The model was trained on a curated dataset including:

- **Conversational Data** (40%): Multi-turn dialogues focusing on helpfulness
- **Instruction Following** (30%): Task completion and instruction adherence
- **Safety Examples** (15%): Refusal training for harmful requests
- **Domain-Specific** (15%): Programming, writing, analysis tasks

**Total Training Examples:** ~50,000  
**Data Quality:** High-quality, manually filtered and safety-checked

### Data Processing

- Deduplication using MinHash
- Safety filtering for harmful content
- Quality scoring and filtering (score > 0.7)
- Format standardization to chat template
- Context length trimming (max 4096 tokens)

## Evaluation

### Benchmark Results

| Benchmark | Score | Description |
|-----------|-------|-------------|
| **MT-Bench** | 7.2/10 | Multi-turn conversation quality |
| **AlpacaEval** | 78.5% | Win rate vs. text-davinci-003 |
| **HumanEval** | 42.3% | Python code generation (pass@1) |
| **GSM8K** | 35.7% | Math word problems |
| **TruthfulQA** | 51.2% | Truthfulness in answers |
| **MMLU** | 48.9% | Multi-task language understanding |

## Capabilities

### Advanced Features

- **Function Calling**: Supports structured function/tool calling
- **Code Execution**: Can generate and explain code across multiple languages
- **Multi-turn Context**: Maintains conversation context up to 4096 tokens
- **Streaming Support**: Compatible with streaming inference
- **Batch Processing**: Efficient batch generation support
- **Custom System Prompts**: Flexible system message configuration  

## Limitations

### Known Limitations

1. **Knowledge Cutoff:** Training data up to April 2023
2. **Hallucinations:** May generate plausible but incorrect information
3. **Context Limitations:** 4096 token context window
4. **Math Reasoning:** Struggles with complex multi-step calculations
5. **Multilingual:** Primarily English, limited other languages
6. **Temporal Reasoning:** May not accurately understand time-sensitive queries
7. **Factual Accuracy:** Not suitable as sole source of truth

### Bias and Fairness

The model may exhibit biases present in the training data.

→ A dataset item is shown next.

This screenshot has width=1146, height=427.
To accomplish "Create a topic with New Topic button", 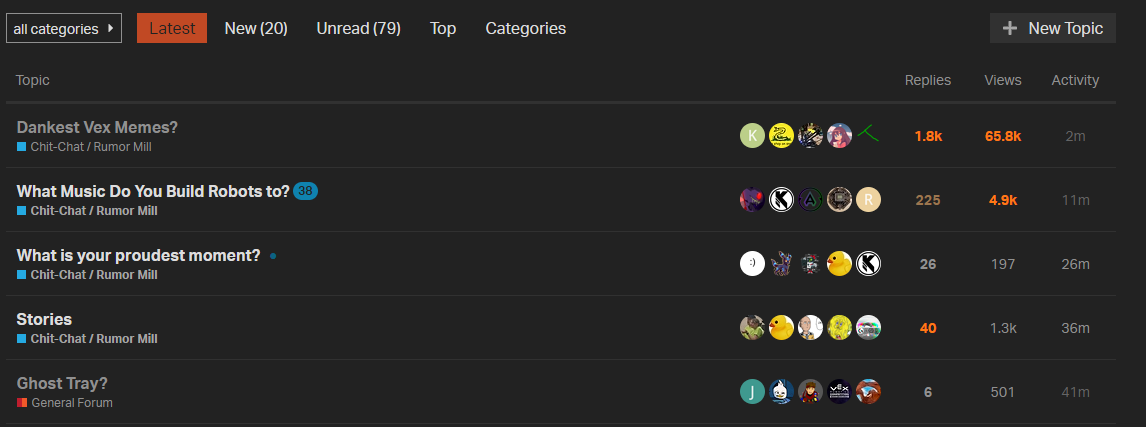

We've implemented:
- Bias evaluation across demographic groups
- Regular fairness audits
- User feedback integration
- Ongoing bias mitigation efforts

## Responsible Use

Users should:
- Verify critical information from authoritative sources
- Implement appropriate safeguards for production use
- Monitor outputs for accuracy and appropriateness
- Comply with applicable laws and regulations
- Provide proper attribution for AI-generated content

## Citation

```bibtex
@misc{helion-v1.5-2024,
  author = {DeepXR},
  title = {Helion-V1.5: Enhanced Conversational AI},
  year = {2025},
  publisher = {HuggingFace},
  url = {https://huggingface.co/DeepXR/Helion-V1.5}
}
```
---

**Model Version:** 1.5.0 | **Release:** December 2025